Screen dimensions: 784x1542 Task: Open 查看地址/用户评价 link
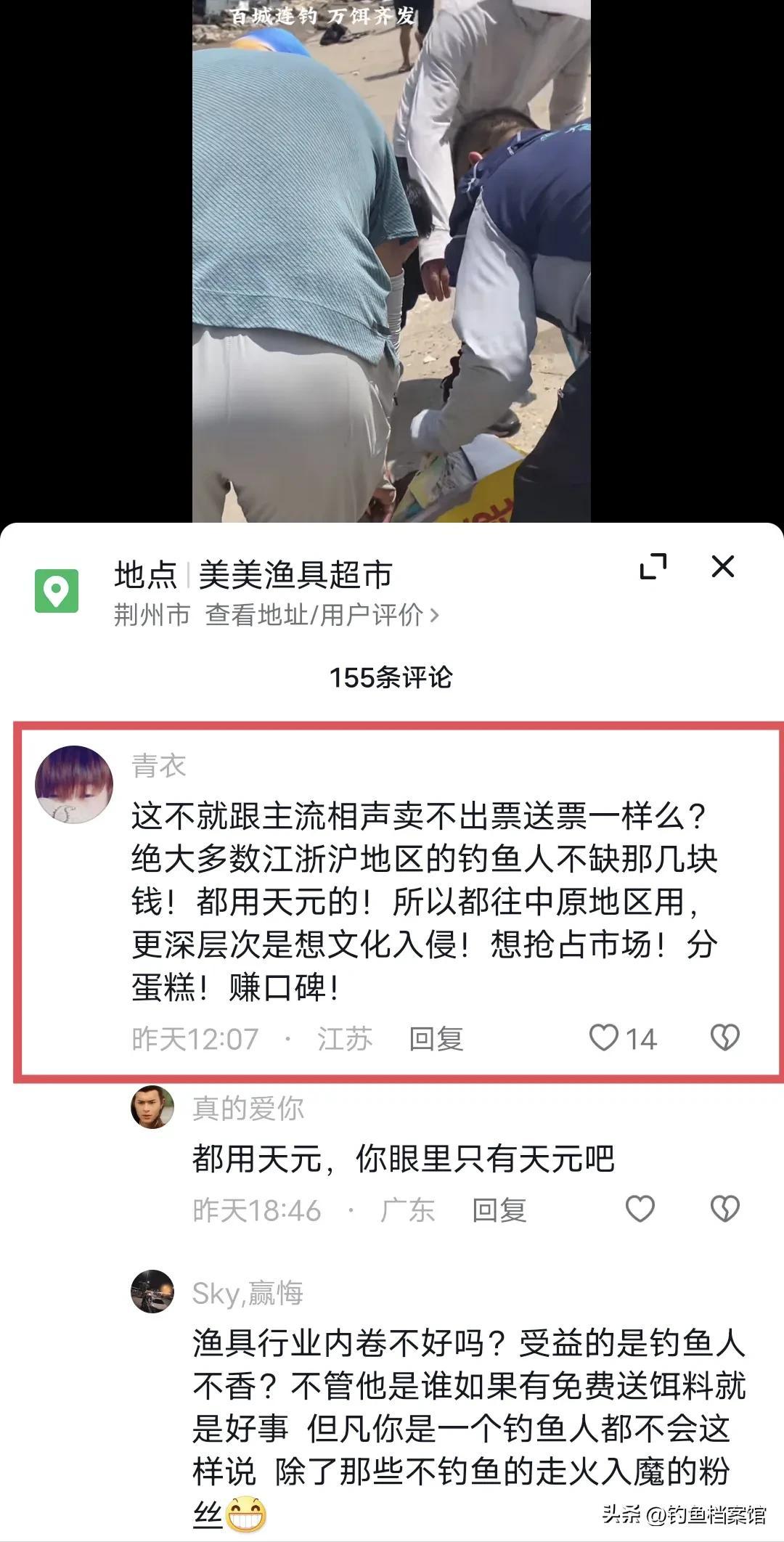(322, 616)
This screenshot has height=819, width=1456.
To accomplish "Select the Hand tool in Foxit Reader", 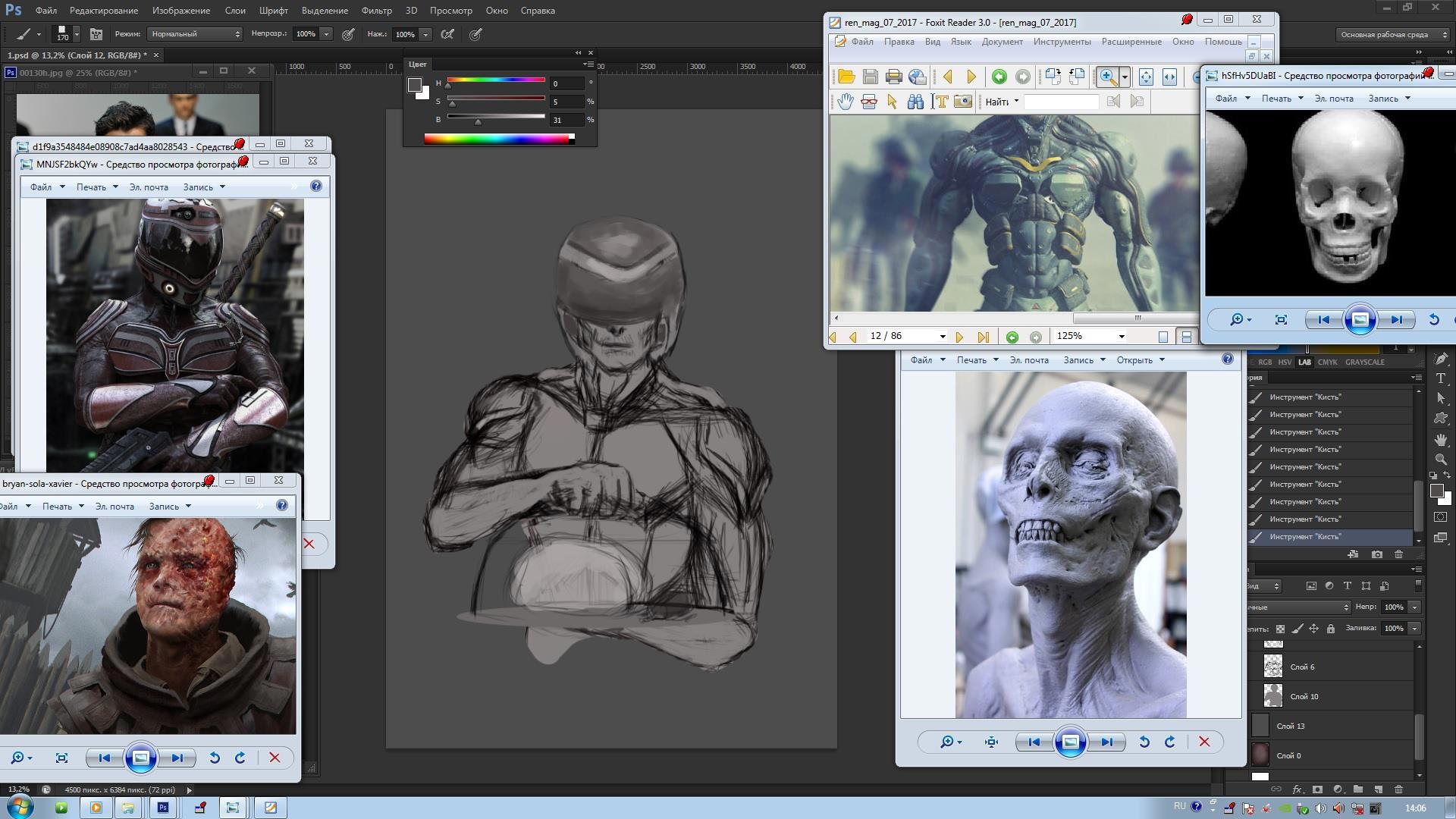I will click(x=846, y=102).
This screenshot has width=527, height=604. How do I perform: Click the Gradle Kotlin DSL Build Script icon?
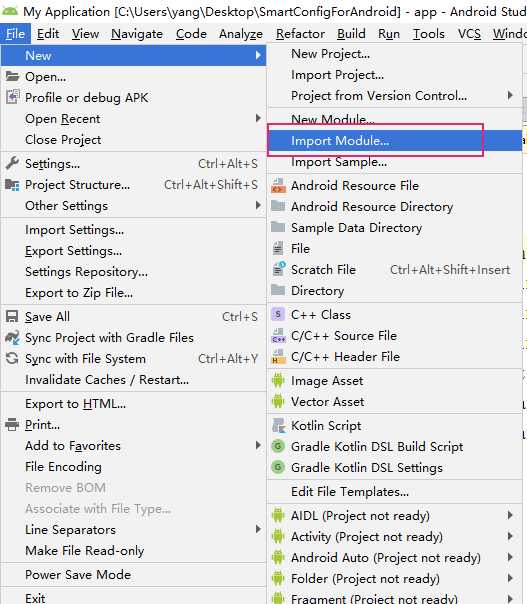[278, 446]
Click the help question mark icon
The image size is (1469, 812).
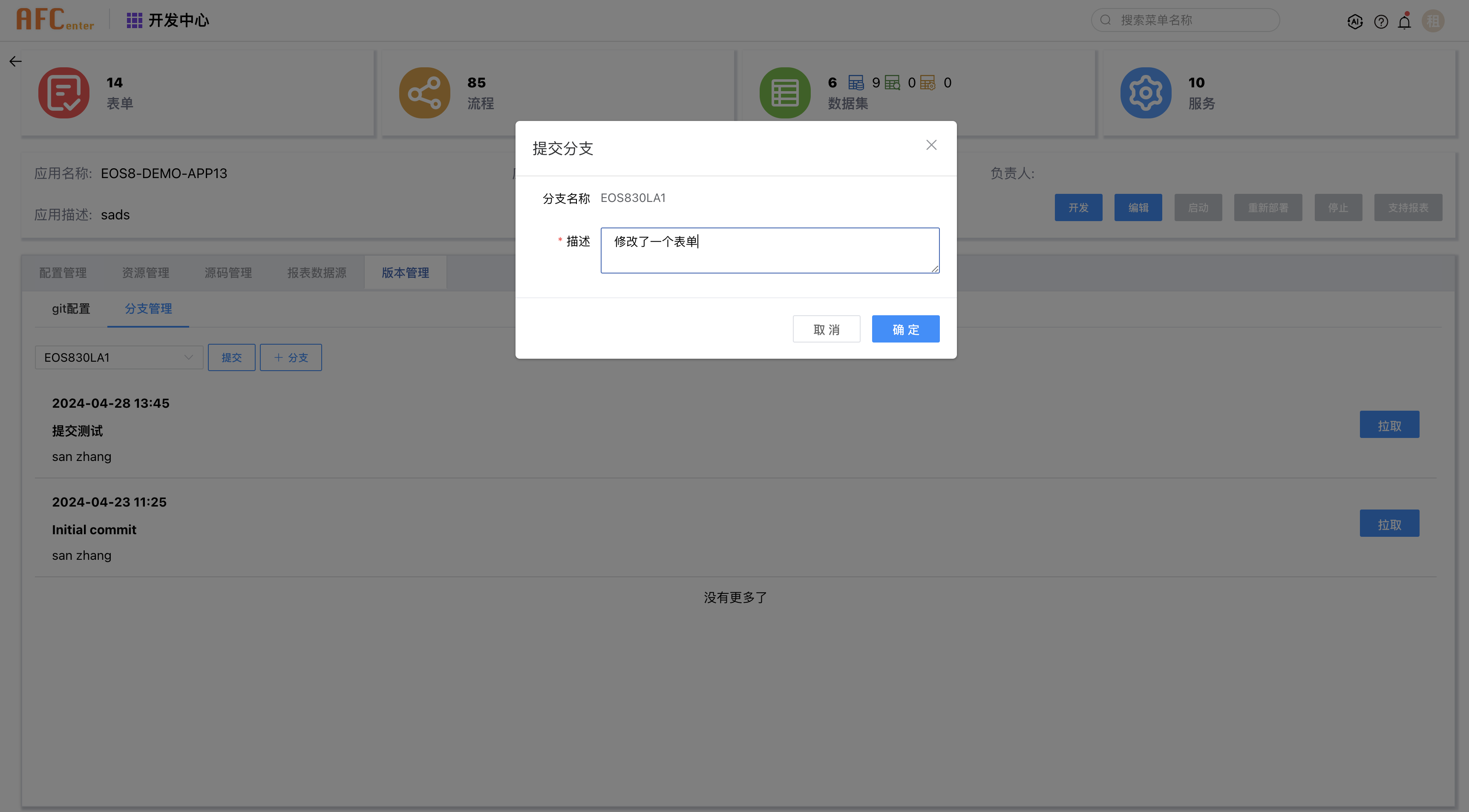1381,21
------------
● What to do:
Rewrite everything from the line containing "Click the help question mark icon" down to the last of the rows above, both ends included, as a numbered list with blank lines and pictures omitted.

● Reply:
1. Click the help question mark icon
2. The image size is (1469, 812).
3. 1381,21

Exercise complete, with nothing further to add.